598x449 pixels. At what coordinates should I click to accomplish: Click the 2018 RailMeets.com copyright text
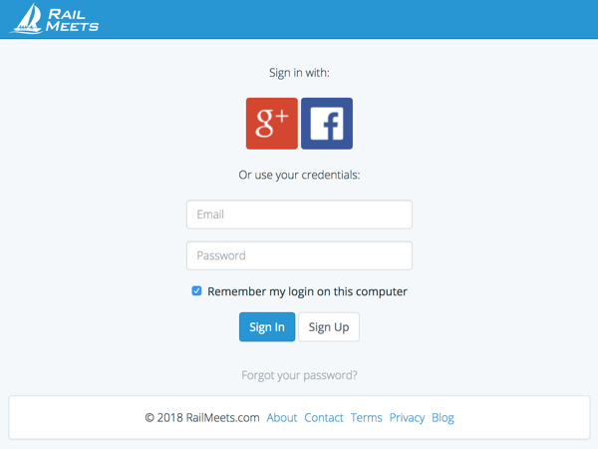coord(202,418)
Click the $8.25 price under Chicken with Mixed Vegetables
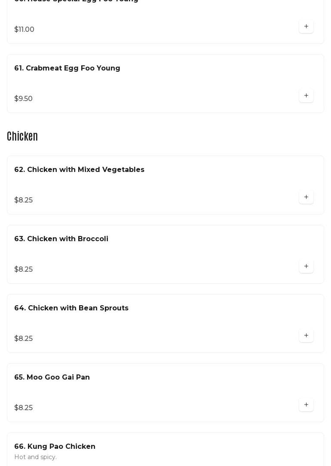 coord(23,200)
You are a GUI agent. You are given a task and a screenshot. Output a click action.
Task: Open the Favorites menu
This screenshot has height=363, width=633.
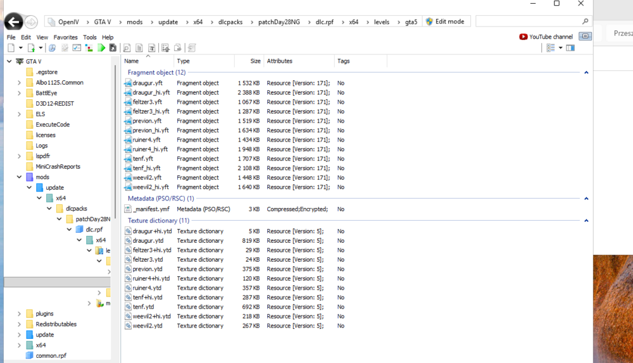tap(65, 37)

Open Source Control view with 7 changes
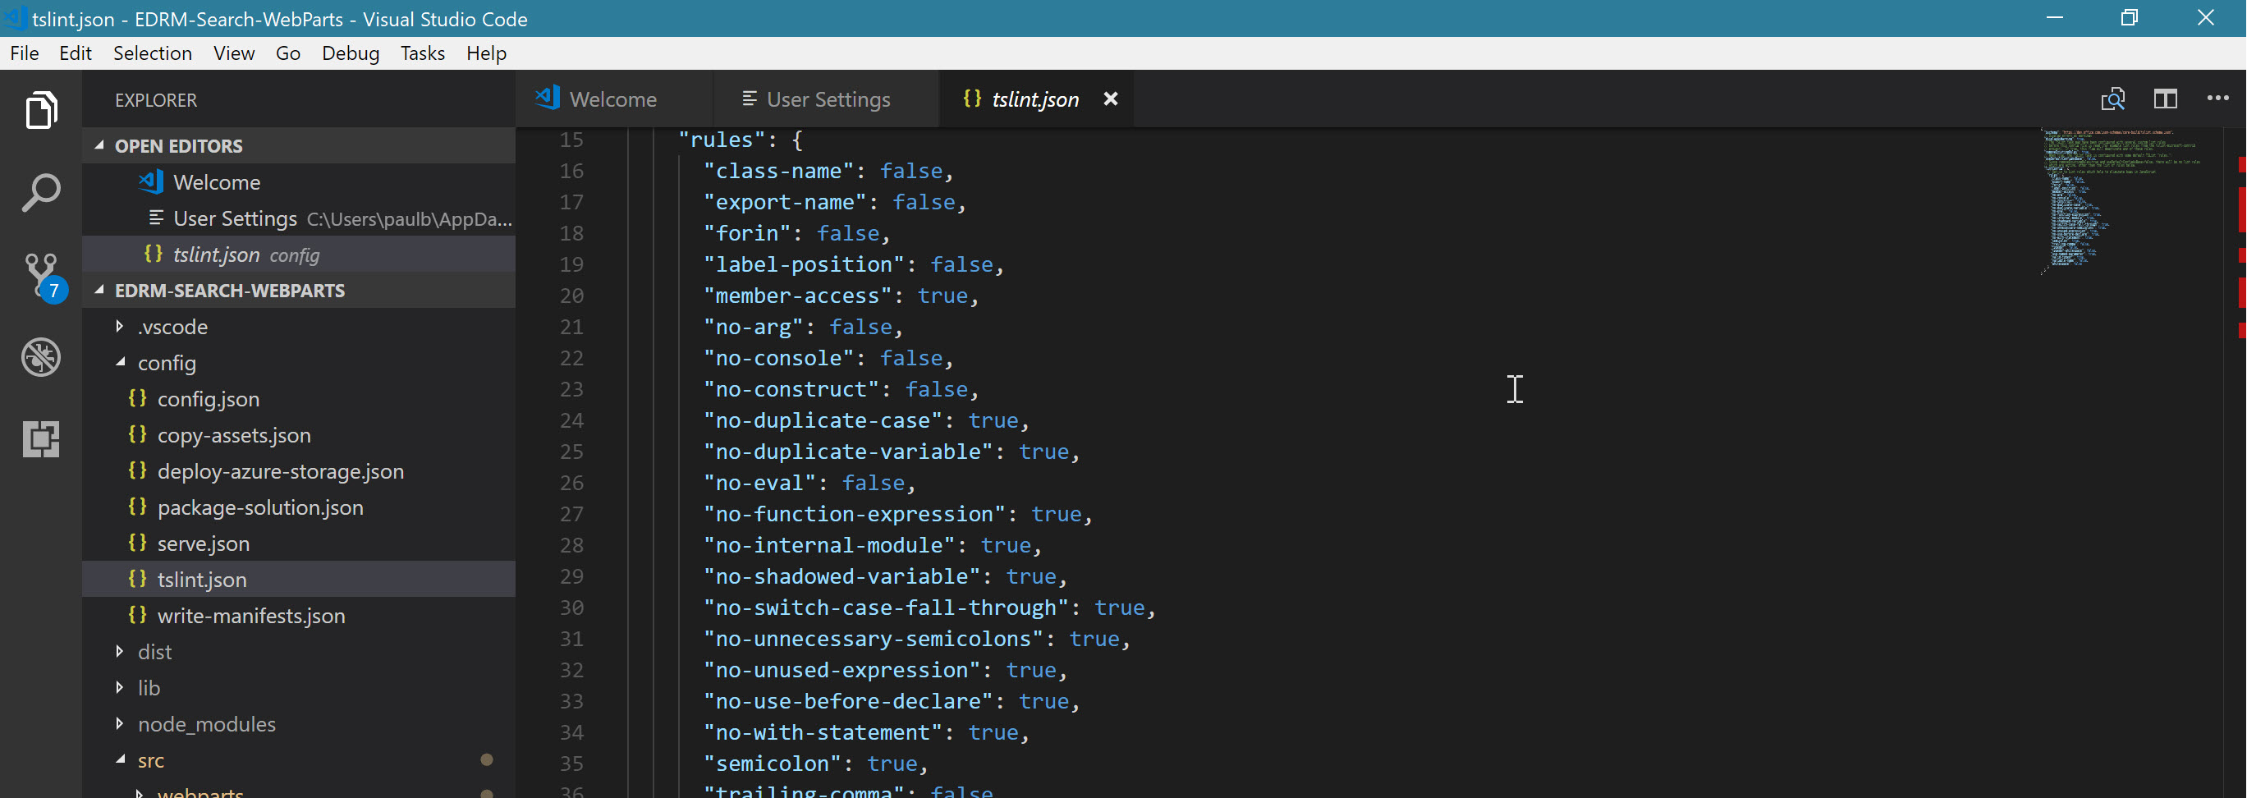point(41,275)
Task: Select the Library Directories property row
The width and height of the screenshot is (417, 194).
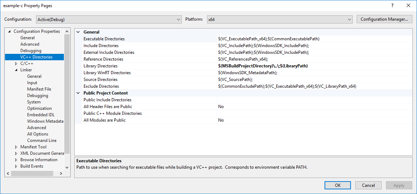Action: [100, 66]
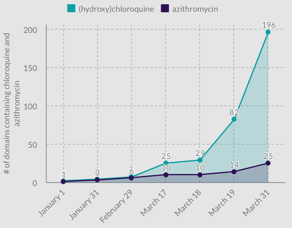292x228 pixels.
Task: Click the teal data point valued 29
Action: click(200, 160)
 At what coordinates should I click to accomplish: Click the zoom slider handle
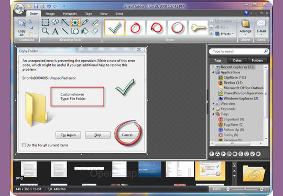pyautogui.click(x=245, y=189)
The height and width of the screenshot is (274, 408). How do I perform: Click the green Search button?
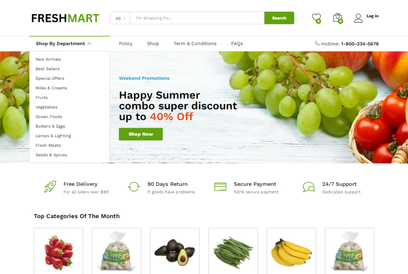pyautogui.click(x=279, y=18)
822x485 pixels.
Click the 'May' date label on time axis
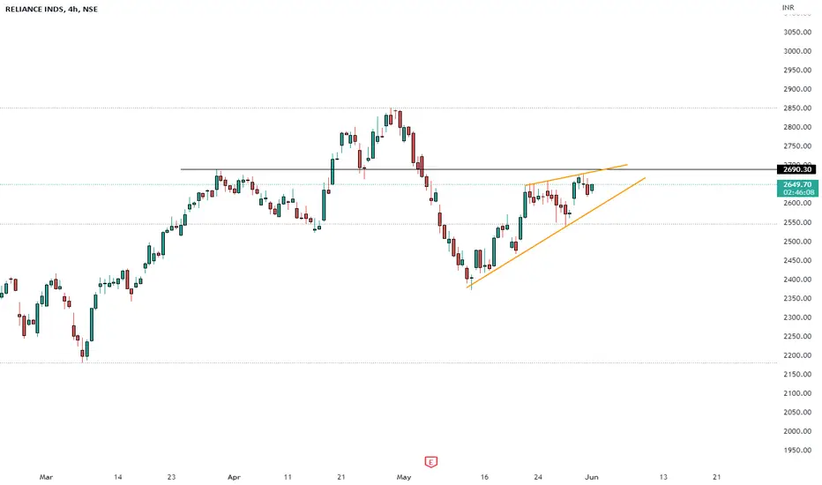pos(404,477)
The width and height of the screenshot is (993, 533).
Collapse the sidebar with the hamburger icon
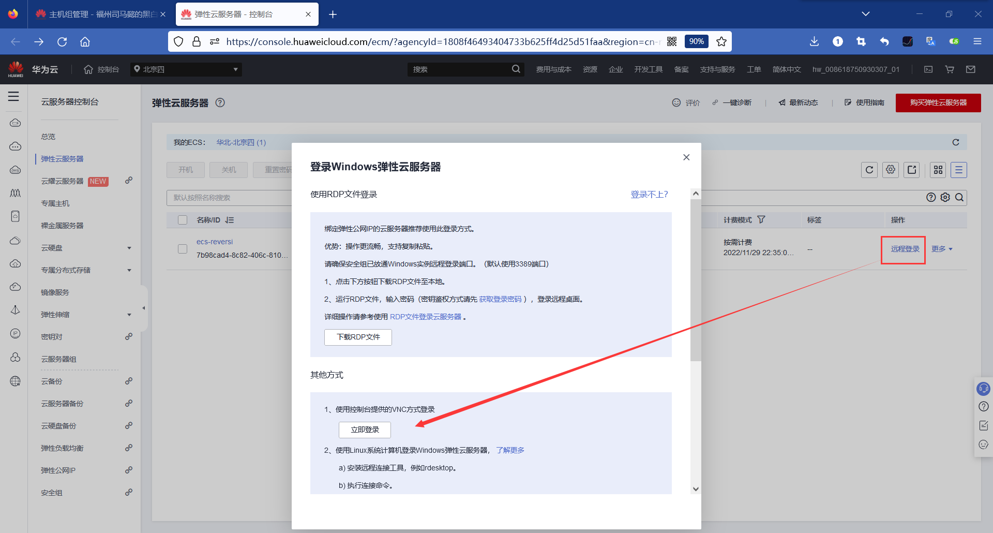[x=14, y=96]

→ **Problem requirements**: Put every line of the items above into a JSON list of strings, one string per line. Skip blank lines and leave out the pictures.

→ **Worked solution**:
[
  "598x449 pixels. At what coordinates should I click to accomplish: Click the 2018 RailMeets.com copyright text",
  "coord(202,418)",
  "Click the $8.25 price under Chicken with Mixed Vegetables",
  " coord(23,200)",
  "You are a GUI agent. You are given a task and a screenshot. Output a click action.",
  "Task: Open the Favorites menu",
  "This screenshot has height=363, width=633.",
  "tap(65, 37)",
  "Open Source Control view with 7 changes",
  "point(41,275)",
  "Task: Select the Library Directories property row",
  "The width and height of the screenshot is (417, 194).",
  "Action: [100, 66]",
  "292x228 pixels.",
  "Task: Click the teal data point valued 29",
  "Action: click(200, 160)",
  " At what coordinates should I click to accomplish: Click the zoom slider handle",
  "pyautogui.click(x=245, y=189)",
  "The height and width of the screenshot is (274, 408). How do I perform: Click the green Search button?",
  "pyautogui.click(x=279, y=18)",
  "822x485 pixels.",
  "Click the 'May' date label on time axis",
  "pos(404,477)",
  "The width and height of the screenshot is (993, 533).",
  "Collapse the sidebar with the hamburger icon",
  "[x=14, y=96]"
]